Automating complex deep learning model training using Amazon SageMaker Debugger and AWS Step Functions

Amazon SageMaker Debugger can monitor ML model parameters, metrics, and computation resources as the model optimization is in progress. You can use it to identify issues during training, gain insights, and take actions like stopping the training or sending notifications through built-in or custom actions. Debugger is particularly useful in training challenging deep learning model architectures, which often require multiple rounds of manual tweaks to model architecture or training parameters to rectify training issues. You can also use AWS Step Functions, our powerful event-driven function orchestrator, to automate manual workflows with pre-planned steps in reaction to anticipated events.

In this post, we show how we can use Debugger with Step Functions to automate monitoring, training, and tweaking deep learning models with complex architecture and challenging training convergence characteristics. Designing deep neural networks often involves manual trials where the model is modified based on training convergence behavior to arrive at a baseline architecture. In these trials, new layers may get added or existing layers removed to stabilize unwanted behaviors like the gradients becoming too large (explode) or too small (vanish), or different learning methods or parameters may be tried to speed up training or improve performance. This manual monitoring and adjusting is a time-consuming part of model development workflow, exacerbated by the typically long deep learning training computation duration.

Instead of manually inspecting the training trajectory, you can configure Debugger to monitor convergence, and the new Debugger built-in actions can, for example, stop training if any of the specified set of rules are triggered. Furthermore, we can use Debugger as part of an iterative Step Functions workflow that modifies the model architecture and training strategy at a successfully-trained model. In such an architecture, we use Debugger to identify potential issues like misbehaving gradients or activation units, and Step Functions orchestrates modifying the model in response to events produced by Debugger.

Overview of the solution

A common challenge in training very deep convolutional neural networks is exploding or vanishing gradients, where gradients grow too large or too small during training, respectively.
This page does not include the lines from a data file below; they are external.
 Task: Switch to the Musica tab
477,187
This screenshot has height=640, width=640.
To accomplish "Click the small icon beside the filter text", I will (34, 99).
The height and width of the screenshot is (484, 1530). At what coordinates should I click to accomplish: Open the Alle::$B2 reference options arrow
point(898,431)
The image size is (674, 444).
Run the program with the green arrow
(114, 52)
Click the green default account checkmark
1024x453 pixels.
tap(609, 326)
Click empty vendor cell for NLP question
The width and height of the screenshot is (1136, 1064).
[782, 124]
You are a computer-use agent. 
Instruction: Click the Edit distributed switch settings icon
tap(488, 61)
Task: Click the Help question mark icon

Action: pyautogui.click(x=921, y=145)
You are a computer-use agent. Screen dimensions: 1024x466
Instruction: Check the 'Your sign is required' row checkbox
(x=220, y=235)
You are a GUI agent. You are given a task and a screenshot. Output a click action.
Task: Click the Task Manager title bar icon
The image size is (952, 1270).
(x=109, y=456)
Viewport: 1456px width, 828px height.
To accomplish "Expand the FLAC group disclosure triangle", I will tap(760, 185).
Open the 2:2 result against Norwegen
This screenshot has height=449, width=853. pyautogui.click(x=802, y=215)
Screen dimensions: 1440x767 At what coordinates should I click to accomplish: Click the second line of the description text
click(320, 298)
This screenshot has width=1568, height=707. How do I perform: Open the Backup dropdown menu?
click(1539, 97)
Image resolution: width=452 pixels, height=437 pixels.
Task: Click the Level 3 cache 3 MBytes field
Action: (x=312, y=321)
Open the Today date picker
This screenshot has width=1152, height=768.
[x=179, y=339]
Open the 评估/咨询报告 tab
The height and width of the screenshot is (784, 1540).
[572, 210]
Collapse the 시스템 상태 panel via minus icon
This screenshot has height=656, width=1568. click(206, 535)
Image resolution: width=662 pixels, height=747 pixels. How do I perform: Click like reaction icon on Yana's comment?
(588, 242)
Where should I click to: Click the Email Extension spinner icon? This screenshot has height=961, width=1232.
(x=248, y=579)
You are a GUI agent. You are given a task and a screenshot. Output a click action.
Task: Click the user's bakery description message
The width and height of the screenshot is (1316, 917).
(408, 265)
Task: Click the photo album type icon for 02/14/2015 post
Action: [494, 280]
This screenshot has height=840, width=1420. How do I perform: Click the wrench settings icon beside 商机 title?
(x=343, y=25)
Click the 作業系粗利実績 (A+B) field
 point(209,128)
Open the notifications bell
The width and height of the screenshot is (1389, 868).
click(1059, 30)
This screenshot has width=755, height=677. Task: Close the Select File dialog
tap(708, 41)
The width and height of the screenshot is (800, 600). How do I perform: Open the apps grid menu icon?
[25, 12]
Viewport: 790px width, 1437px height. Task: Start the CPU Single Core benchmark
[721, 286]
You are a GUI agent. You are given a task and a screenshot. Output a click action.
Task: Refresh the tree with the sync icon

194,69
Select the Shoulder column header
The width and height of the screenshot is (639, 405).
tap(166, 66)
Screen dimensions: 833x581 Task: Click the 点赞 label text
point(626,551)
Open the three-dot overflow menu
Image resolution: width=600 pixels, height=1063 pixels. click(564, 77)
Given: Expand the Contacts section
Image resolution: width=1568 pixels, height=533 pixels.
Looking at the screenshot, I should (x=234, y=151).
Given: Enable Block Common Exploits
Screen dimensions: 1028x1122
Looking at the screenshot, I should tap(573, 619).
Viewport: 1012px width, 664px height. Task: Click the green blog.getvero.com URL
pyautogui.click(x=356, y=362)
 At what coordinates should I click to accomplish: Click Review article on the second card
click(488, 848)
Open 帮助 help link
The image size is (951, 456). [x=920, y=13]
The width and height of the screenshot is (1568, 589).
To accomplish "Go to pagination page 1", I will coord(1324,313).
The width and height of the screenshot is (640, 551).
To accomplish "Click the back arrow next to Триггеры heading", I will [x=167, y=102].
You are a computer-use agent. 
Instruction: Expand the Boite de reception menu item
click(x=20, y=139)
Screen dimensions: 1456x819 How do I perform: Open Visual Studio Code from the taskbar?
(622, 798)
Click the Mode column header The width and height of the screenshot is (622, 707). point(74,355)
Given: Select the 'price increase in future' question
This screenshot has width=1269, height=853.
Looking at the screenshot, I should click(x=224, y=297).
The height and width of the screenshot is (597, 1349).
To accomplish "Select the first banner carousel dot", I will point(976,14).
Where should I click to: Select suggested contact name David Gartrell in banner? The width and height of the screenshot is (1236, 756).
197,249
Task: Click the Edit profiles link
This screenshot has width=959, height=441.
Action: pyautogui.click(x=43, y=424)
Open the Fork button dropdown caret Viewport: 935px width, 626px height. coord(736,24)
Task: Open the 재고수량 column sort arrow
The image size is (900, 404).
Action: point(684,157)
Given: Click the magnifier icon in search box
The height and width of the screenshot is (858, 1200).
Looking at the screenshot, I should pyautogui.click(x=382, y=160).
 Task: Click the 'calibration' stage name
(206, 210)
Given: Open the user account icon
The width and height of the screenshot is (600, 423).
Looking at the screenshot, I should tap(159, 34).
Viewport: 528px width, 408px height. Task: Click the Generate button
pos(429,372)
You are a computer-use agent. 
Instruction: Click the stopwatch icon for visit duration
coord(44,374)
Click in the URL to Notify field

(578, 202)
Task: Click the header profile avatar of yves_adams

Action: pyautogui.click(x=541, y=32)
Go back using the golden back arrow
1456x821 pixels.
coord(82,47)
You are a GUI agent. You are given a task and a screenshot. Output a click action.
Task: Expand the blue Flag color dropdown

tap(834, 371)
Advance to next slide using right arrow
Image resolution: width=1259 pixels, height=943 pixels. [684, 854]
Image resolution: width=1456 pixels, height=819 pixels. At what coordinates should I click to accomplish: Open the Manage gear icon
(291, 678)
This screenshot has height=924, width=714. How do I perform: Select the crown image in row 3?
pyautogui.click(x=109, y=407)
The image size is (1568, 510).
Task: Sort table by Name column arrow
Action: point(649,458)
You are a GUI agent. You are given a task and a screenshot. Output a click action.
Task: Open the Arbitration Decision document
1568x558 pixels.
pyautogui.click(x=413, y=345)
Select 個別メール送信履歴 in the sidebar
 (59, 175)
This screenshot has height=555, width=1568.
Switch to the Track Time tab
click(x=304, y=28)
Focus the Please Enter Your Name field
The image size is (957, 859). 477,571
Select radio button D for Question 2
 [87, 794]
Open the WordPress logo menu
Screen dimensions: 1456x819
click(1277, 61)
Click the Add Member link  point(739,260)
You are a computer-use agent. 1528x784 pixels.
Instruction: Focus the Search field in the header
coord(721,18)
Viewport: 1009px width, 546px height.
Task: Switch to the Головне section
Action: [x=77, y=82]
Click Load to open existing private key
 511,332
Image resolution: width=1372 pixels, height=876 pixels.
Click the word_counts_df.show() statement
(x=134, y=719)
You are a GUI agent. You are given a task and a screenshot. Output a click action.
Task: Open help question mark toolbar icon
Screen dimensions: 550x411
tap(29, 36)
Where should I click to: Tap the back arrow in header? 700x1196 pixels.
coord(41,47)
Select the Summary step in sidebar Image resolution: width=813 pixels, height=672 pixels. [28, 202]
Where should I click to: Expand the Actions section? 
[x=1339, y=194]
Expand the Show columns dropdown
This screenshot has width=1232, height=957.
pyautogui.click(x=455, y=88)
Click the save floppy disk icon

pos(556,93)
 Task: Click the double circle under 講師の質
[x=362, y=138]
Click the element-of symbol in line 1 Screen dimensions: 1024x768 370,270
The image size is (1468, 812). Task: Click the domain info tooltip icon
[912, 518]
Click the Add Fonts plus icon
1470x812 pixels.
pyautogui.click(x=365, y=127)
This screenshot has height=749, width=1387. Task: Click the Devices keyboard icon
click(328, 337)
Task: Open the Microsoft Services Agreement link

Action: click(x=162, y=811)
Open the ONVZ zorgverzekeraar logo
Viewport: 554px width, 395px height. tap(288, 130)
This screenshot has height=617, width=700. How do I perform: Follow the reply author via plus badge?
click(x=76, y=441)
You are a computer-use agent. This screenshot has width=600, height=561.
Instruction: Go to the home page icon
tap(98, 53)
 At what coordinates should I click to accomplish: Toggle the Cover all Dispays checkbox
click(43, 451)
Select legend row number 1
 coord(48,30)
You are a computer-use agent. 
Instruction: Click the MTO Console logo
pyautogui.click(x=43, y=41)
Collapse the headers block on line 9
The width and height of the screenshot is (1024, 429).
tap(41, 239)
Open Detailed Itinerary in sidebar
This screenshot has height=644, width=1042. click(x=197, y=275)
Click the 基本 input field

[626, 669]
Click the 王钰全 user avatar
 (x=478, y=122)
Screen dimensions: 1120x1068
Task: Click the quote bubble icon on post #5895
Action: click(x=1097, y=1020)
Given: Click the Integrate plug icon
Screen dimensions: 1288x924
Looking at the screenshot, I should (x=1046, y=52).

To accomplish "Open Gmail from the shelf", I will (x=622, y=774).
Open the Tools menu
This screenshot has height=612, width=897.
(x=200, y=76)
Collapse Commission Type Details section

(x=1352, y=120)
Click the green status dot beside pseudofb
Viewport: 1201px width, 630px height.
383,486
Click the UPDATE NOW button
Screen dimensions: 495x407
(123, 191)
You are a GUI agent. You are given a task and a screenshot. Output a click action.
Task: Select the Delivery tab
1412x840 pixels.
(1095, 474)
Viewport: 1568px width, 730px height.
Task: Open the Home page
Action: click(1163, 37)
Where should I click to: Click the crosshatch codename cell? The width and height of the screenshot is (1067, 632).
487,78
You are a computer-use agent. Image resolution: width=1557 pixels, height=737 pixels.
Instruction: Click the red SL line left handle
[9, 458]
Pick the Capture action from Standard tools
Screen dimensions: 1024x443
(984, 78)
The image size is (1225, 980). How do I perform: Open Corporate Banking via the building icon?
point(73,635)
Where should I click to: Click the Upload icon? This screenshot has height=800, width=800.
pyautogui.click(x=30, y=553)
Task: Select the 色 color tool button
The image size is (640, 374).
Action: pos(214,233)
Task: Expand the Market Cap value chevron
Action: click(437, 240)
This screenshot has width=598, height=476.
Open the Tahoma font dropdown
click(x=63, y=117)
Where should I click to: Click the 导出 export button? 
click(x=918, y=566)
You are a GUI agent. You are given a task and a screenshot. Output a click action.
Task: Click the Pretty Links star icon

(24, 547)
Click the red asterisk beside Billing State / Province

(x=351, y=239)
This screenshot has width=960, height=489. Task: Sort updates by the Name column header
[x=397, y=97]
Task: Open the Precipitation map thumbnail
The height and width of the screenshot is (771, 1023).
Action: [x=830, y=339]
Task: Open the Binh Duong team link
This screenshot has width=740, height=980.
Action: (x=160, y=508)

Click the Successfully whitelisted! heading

Debugger supports a number of useful built-in rules to monitor training issues like exploding gradients, dead activation units, or overfitting, and even take actions through built-in or custom actions. Debugger allows for custom rules also, although the built-in rules are quite comprehensive and insightful on what to look for when training doesn’t yield desired results.

We build this post’s example around the seminal 2016 paper “Deep Residual Networks with Exponential Linear Unit” by Shah et al. investigating exponential linear unit (ELU) activation, instead of the combination of ReLU activation with batch normalization layers, for the challenging ResNet family of very deep residual network models. Several architectures are explored in their paper, and in particular, the ELU-Conv-ELU-Conv architecture (Section 3.2.2 and Figure 3b in the paper) is reported to be among the more challenging constructs suffering from exploding gradients. To stabilize gradients, the paper modifies the architecture by adding batch normalization before the addition layers to stabilize training.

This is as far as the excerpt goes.